* **Exercise prompt**
Of the material below, the lines to be retyped are those from the line containing "The width and height of the screenshot is (852, 608)." through the line containing "Screen dimensions: 1210x713", inclusive; reproduce them exactly.
#### Task data ####
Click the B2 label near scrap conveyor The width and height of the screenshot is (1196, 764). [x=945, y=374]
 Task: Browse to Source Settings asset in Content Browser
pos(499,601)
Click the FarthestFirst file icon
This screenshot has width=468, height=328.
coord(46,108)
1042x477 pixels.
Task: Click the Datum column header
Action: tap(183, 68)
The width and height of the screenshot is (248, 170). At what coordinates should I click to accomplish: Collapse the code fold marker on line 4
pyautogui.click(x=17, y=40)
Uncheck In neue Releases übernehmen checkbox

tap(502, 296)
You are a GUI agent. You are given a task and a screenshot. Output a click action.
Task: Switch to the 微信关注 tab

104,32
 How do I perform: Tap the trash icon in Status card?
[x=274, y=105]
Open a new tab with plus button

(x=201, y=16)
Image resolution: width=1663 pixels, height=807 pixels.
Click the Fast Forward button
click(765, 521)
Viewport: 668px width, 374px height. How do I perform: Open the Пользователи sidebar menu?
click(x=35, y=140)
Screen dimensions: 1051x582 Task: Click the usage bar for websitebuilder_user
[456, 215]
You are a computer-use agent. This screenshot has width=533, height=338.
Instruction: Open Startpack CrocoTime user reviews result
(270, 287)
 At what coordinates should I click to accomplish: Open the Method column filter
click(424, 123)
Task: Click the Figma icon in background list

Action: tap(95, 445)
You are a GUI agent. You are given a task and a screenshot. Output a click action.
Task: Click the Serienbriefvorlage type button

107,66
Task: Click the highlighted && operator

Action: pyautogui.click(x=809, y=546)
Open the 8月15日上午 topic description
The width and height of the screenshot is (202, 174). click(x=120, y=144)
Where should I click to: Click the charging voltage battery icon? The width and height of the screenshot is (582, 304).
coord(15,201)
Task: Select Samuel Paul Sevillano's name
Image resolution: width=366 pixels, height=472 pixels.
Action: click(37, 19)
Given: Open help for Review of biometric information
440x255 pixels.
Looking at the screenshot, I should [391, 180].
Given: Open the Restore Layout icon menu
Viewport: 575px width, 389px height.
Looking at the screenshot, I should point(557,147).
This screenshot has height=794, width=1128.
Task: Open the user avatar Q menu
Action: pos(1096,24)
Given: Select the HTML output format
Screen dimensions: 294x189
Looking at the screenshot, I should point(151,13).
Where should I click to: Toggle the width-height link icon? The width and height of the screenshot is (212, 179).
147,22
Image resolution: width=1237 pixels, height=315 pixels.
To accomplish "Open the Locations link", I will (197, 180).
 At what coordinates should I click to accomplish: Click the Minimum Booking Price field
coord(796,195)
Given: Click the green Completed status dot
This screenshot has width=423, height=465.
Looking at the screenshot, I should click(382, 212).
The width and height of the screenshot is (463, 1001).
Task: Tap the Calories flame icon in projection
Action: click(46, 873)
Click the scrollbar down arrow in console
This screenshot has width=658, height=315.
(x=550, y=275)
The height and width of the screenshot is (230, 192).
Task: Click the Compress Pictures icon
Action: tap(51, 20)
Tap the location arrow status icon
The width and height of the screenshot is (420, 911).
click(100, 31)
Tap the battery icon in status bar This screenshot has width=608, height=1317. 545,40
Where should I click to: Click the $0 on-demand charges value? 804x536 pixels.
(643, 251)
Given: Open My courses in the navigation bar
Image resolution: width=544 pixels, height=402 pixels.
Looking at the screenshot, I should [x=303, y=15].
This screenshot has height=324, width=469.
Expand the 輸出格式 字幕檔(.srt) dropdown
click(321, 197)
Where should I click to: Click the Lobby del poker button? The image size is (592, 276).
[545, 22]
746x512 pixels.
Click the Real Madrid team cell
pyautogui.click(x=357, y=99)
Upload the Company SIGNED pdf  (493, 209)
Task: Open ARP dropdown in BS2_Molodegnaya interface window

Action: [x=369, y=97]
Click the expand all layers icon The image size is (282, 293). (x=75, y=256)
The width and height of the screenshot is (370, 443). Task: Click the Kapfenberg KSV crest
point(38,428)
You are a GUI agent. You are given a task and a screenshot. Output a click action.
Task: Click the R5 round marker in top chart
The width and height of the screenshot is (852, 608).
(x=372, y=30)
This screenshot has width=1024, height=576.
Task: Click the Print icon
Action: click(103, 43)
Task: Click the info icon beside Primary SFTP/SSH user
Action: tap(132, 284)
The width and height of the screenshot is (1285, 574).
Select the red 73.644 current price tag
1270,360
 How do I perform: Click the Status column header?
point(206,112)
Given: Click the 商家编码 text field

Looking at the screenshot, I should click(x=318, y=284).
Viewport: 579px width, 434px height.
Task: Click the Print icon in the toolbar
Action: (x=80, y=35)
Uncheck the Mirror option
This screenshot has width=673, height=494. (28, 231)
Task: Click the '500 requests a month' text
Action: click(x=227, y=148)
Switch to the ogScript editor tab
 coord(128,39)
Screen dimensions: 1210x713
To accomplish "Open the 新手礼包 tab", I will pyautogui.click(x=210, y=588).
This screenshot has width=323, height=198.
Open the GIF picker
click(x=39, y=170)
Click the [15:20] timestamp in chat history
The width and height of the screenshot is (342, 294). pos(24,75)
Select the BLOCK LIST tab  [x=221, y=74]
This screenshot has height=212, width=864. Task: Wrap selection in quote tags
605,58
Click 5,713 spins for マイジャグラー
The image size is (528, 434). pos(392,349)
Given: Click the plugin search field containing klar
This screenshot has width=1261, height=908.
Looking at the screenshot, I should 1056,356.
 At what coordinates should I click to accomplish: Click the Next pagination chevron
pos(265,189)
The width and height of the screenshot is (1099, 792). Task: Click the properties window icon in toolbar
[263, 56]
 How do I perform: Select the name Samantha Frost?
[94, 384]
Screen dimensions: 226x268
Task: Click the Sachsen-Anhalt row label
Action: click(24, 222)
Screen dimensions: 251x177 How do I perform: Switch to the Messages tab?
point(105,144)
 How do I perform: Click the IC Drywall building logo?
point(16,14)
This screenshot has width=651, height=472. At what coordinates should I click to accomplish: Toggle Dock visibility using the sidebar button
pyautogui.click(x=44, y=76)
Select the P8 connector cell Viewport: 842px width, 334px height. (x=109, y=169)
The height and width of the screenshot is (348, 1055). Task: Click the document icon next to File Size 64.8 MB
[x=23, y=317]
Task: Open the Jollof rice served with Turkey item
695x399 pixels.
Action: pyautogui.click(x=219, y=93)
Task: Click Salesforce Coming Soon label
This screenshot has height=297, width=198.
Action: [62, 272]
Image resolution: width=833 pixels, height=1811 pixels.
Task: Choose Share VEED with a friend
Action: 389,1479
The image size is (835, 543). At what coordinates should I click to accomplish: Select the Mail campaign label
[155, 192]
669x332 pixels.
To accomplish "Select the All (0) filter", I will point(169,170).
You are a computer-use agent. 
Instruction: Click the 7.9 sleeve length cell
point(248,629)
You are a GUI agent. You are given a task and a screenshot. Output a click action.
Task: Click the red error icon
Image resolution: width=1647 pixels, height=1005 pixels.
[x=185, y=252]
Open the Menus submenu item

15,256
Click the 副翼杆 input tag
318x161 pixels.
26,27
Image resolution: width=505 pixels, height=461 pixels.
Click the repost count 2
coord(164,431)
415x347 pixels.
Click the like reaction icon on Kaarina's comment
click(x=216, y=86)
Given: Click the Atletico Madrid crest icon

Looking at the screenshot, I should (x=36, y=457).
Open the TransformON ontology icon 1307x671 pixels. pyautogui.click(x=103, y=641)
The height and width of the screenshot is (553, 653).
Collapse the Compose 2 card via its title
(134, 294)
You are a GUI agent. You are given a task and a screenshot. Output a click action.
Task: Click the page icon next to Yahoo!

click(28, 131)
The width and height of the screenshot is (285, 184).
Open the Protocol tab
####
* **Expected answer**
The width and height of the screenshot is (852, 608).
(x=372, y=30)
This screenshot has width=1024, height=576.
Task: Click the Print icon
Action: click(103, 43)
Task: Click the info icon beside Primary SFTP/SSH user
Action: tap(132, 284)
The width and height of the screenshot is (1285, 574).
Select the red 73.644 current price tag
1270,360
 How do I perform: Click the Status column header?
point(206,112)
Given: Click the 商家编码 text field

Looking at the screenshot, I should click(x=318, y=284).
Viewport: 579px width, 434px height.
Task: Click the Print icon in the toolbar
Action: (x=80, y=35)
Uncheck the Mirror option
This screenshot has width=673, height=494. (28, 231)
Task: Click the '500 requests a month' text
Action: click(x=227, y=148)
Switch to the ogScript editor tab
 coord(128,39)
Screen dimensions: 1210x713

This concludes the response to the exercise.